CopperCorp’s maiden drill program at Alpine focused on infill, extension, and step-out drilling to target thicker and higher-grade mineralization zones. To date, 17 holes have been completed, with notable intercepts of copper mineralization reported (see news section). The high-grade copper zones at the Alpine Stellar zone are associated with chalcopyrite mineralization in structurally controlled breccia zones and fracture vein networks. The company is conducting a geological review to refine the Alpine geological model for future drilling.
The Alpine prospect was discovered in the 1980s and saw historical drilling that intersected significant IOCG-style copper mineralization. The mineralization at Alpine is hosted in deformed and metamorphosed rocks, primarily amphibolites, mafic and pelitic schists, graphitic phyllites, and carbonates. Copper mineralization is associated with magnetite-hematite-siderite-sulphide lenses and chalcopyrite-pyrite breccia, vein, and disseminated mineralization.
The mineralization strikes east-northeast and dips steeply to the southeast, forming a fault-bound boudinage over 600m in strike length. The deposit remains open down dip and along strike to the west. Geophysical modeling indicates the presence of IOCG-style mineralization defined by coincident gravity and magnetic anomalies. The model also suggests additional areas of high IOCG prospectivity, including the Alpine West and Alpine North targets.
- AP004: 28.2m @ 1.03% Cu from 58.7m (within 38.2m @ 0.79% Cu from 57.7m).
- AP030: 10.0m @ 1.20% Cu from 185.0m (within 37.0m @ 0.57% Cu from 181.0m).
- AP030: 4.9m @ 1.50% Cu from 3121m (within 18.0m @ 0.70% Cu from 307.0m).
- AP034: 5.0m @ 2.06% Cu from 187.0m (within 31.6m @ 0.64% Cu from 177.7m).
- AP035: 18.0m @ 0.90% Cu from 238m (within 45.0m @ 0.62% Cu from 217.0m).
- AP036: 23.0m @ 1.14% Cu from 393m (within 92.0m @ 0.50% Cu from 334.0m).
AP036 high-grade Cu mineralization (tray interval averaged 1.4% Cu) within: 23m @ 1.14% Cu from 393m (within wider zone: 92m @ 0.5% Cu from 334m)
AP034 high-grade Cu mineralization (chalcopyrite) in 1m interval (189-190m) grading 3.1% Cu within: 5m @ 2.06% Cu from 187m (within wider zone: 31.6m @ 0.64% Cu from 177.7m)
Alpine Stellar Zone
Strategy to expand mineralized footprint:
- Confirmed mineralization over 600m strike and to 400m depth below surface (OPEN)
- Drill permitting in process to target high-grade depth extensions
- Exploration along trend to expand resource footprint
Jasper Hills Prospect
The Jasper Hills prospect is located in Exploration License EL1/2020, about 10km east of Savage River magnetite mine and 35km northeast of CopperCorp’s Alpine prospect. The area is accessible via a sealed road and a network of 4WD tracks, with electrical transmission lines nearby.

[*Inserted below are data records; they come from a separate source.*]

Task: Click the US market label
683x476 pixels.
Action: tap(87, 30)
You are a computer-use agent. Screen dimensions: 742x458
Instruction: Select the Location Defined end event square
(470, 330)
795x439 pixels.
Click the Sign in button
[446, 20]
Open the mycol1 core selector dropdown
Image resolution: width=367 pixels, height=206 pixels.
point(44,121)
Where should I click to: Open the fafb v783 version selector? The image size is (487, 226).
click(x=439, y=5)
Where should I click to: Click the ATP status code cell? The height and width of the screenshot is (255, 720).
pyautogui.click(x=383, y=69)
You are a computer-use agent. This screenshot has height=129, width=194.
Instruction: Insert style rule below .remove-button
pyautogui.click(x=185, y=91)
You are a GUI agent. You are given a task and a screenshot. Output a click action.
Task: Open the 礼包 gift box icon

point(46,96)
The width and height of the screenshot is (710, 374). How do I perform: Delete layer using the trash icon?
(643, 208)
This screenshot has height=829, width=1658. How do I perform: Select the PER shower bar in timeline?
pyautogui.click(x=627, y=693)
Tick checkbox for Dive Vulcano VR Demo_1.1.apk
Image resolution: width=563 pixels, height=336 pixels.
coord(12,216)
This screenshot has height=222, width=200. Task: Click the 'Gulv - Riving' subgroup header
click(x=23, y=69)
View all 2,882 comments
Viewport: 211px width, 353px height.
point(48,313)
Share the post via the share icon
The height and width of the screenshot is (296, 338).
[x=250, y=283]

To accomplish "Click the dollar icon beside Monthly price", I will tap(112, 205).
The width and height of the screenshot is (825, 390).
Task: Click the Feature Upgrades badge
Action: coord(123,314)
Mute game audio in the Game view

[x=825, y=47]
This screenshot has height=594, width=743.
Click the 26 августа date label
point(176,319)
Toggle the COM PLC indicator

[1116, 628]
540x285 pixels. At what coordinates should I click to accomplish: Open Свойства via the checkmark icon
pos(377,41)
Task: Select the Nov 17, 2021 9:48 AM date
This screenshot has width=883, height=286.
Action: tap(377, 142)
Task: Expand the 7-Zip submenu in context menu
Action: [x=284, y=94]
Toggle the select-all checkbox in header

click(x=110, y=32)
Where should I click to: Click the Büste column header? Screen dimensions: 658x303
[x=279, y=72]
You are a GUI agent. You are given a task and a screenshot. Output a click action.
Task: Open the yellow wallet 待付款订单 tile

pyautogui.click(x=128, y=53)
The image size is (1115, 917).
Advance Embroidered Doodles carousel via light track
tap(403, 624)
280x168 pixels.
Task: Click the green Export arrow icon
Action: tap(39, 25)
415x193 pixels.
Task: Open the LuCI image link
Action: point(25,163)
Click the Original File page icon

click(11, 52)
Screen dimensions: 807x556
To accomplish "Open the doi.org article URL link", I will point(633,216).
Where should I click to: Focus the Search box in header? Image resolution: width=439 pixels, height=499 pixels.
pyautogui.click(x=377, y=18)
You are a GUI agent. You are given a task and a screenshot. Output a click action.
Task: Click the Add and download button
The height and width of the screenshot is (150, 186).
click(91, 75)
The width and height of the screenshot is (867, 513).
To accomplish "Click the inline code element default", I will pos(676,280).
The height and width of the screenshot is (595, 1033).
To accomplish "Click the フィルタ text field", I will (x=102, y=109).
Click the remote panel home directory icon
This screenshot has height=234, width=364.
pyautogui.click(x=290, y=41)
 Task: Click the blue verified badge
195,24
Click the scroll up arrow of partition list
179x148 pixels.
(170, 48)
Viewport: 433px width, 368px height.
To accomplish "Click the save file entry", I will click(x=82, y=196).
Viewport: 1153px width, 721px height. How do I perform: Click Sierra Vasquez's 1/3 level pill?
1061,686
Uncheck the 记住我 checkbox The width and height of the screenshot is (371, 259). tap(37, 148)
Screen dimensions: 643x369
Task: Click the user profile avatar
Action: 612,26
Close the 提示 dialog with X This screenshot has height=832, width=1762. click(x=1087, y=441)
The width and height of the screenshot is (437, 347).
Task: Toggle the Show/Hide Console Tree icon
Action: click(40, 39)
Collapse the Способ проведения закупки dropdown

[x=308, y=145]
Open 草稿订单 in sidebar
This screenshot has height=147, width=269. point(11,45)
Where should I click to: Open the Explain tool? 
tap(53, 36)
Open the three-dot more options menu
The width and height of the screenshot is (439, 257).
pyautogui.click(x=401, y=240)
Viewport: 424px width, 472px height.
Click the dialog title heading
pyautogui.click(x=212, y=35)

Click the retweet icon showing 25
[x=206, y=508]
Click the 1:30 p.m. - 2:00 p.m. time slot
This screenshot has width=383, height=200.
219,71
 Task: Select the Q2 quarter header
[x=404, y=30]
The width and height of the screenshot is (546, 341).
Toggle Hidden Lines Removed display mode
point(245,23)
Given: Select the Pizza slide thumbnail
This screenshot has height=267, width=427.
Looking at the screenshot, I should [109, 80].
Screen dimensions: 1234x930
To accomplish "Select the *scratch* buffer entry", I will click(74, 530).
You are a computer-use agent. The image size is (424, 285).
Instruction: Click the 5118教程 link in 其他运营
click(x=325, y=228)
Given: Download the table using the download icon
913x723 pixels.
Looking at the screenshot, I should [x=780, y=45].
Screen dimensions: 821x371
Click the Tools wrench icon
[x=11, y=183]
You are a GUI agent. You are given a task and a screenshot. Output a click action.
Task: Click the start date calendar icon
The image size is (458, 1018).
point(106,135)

The bedrock geology is mainly Cambrian mafic to ultramafic and volcanic-sedimentary sequences, with some Ordovician to Silurian, Tertiary, and Quaternary sediments, as well as Devonian-aged Meredith granite in the south.
Historically, mining began in the 1880s for silver, then copper after the discovery of outcropping copper mineralization around 1898. Small-scale mining was mainly for near-surface high-grade oxide lodes at Old and New Jasper mines until about 1920. Limited records indicate approximately 200 tons of copper ore and concentrates with about 20% Cu and 6g/t Au were produced. Additionally, around 300 tons of lead-silver-zinc ore were extracted from the Mt Wright-Heazlewood mines.
The copper-gold mineralization at Jasper Hills is found in veins and disseminated in altered basalt, pyroxenite, and sedimentary rocks. It is believed to be of Cambrian age and of primary magmatic/volcanogenic origin, possibly later remobilized during Devonian granite intrusion events.
Silver-lead-zinc prospects occur in a northwest-trending structural zone in altered mafic ultramafic rocks. These mineralized vein lodes are 1-5m wide, and were historically mined for high-grade silver. No drilling tests have been conducted on these prospects.
Tin mineralization wasn’t recognized in the area, but nearby significant tin mines exist.
Several companies have conducted exploration activities since the 1960s, but much of it was superficial. Limited historical drilling included 14 shallow RC holes and 4 diamond core holes between 1988 and 2013. Results were inconclusive due to various issues including drilling difficulties and not reaching target depths.
Multiple geophysical surveys have been performed and the Company is reviewing available open-source data.